En ce qui concerne la recherche, c’est un travail de longue haleine. Nous avons en Europe et en France des chercheurs et ingénieurs de très haut niveau sur le numérique notamment – mais aussi par exemple en chimie ! Il s’agit de ne pas abandonner les dispositifs de soutien à la recherche qui fonctionnent et qui permettent des innovations de rupture, afin d’être en capacité d’anticiper les grandes mutations de demain. On peut rappeler que la filière automobile est le plus gros pourvoyeur de brevets en France et que quatre entreprises industrielles automobiles figurent parmi les dix premiers déposants de brevets en France en 2024 !


Le rapport d'information préconise également d'imposer, dans l'immédiat, un « contenu local européen à 80% pour les véhicules vendus en Europe et de fixer un objectif d'au moins 40% de batteries produites localement en 2035 » en constituant ainsi un important levier de relocalisation. Quelles seraient selon vous les premières retombées positives d’une telle mesure ?


Les retombées immédiates seraient de remplir les carnets de commandes des équipementiers français et européens, qui sont particulièrement fragilisés par les pratiques de dessourcing (consistant en la recherche par les donneurs d’ordre de nouveaux fournisseurs dans les pays à bas coût), avec à la clé, le maintien des emplois existants. 


A plus long terme, cela assurerait une meilleure résilience de la filière française et européenne, qui ne serait pas dépendante d’importations extra-européennes. C’est un enjeu de souveraineté, car rien ne garantit qu’une fois devenus nos seuls fournisseurs, les Chinois ne « fermeraient pas le robinet » à la faveur d’une énième secousse géopolitique, comme ils ont tout récemment menacé de le faire avec les terres rares.


Enfin, le rapport d'information rappelle que certaines compétences de la filière automobile sont cruciales pour l'industrie de défense et pour la production militaire. En quoi le renforcement de l'industrie automobile représente-t-il donc également un enjeu de souveraineté et de sécurité ?

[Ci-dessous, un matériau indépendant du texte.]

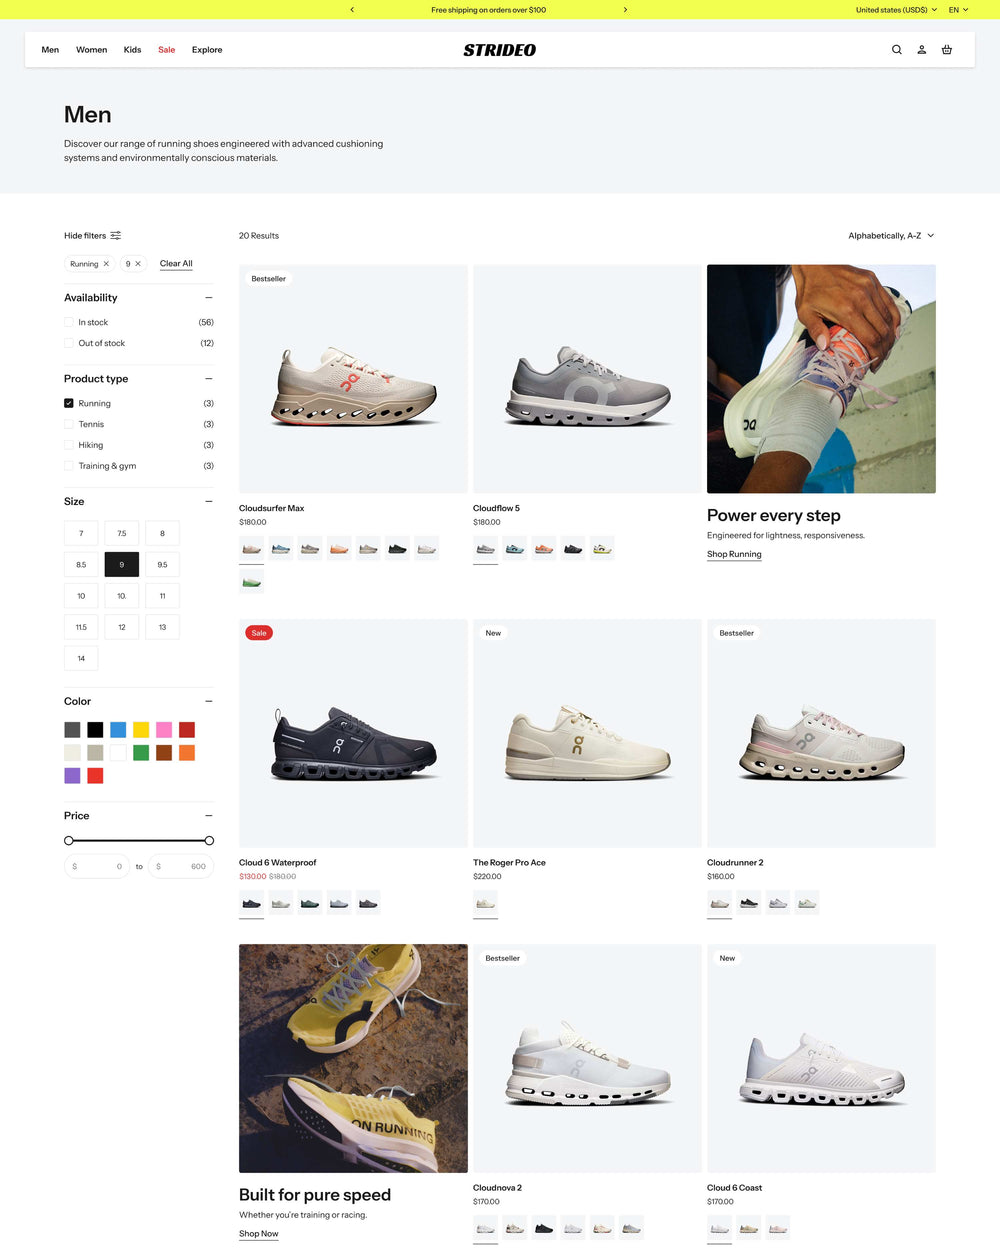This screenshot has height=1250, width=1000.
Task: Uncheck the Running product type filter
Action: click(x=68, y=403)
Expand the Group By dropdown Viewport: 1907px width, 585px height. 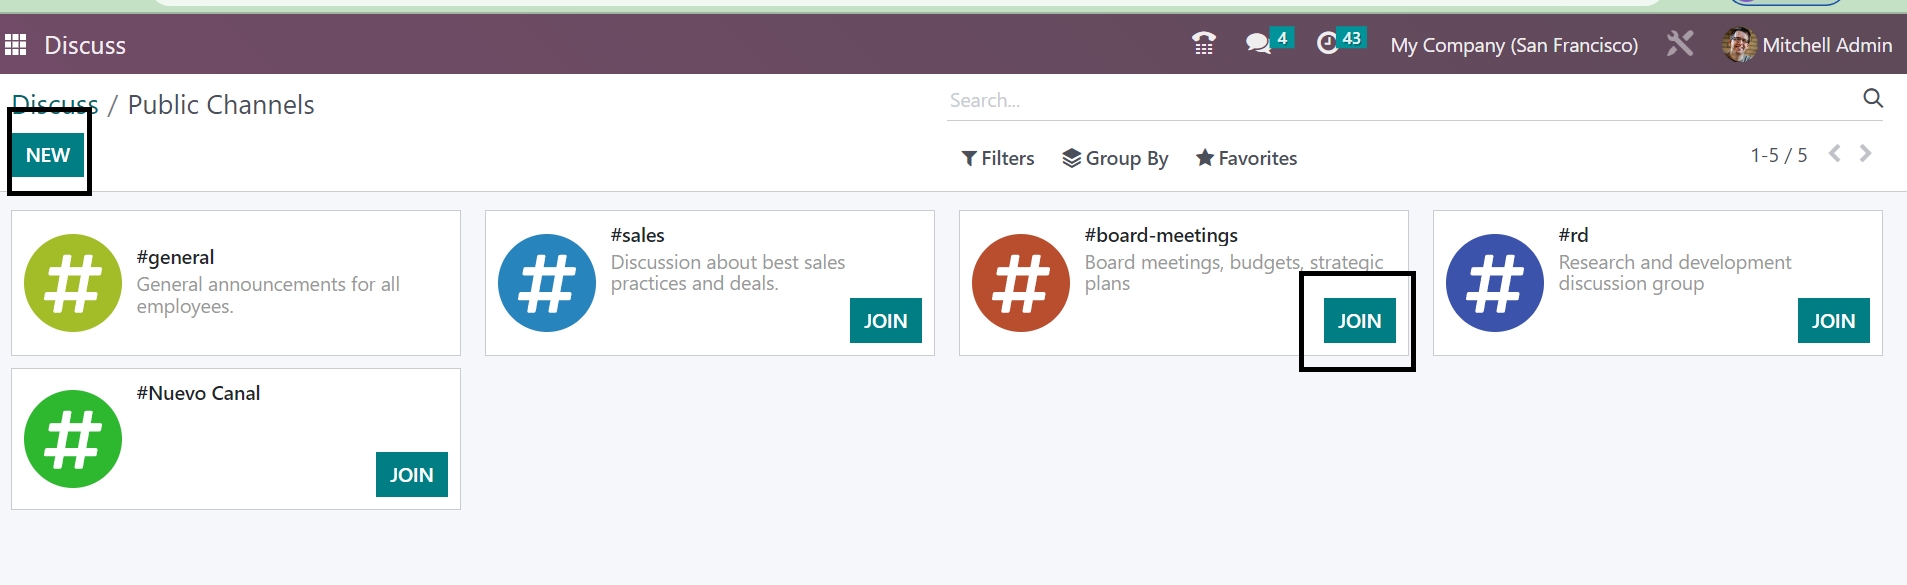coord(1115,158)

Il existe de nombreux acteurs qui fournissent en majorité l’industrie automobile, et en part minoritaire l’industrie de défense. C’est avec les commandes de l’automobile qu’elles font du volume ; étant donné que les seules commandes du secteur de la défense ne suffiraient pas à assurer leur viabilité. Le maintien d’une demande issue du secteur automobile est donc nécessaire pour assurer la pérennité de ces entreprises, dont les savoir-faire sont essentiels pour le secteur de la défense.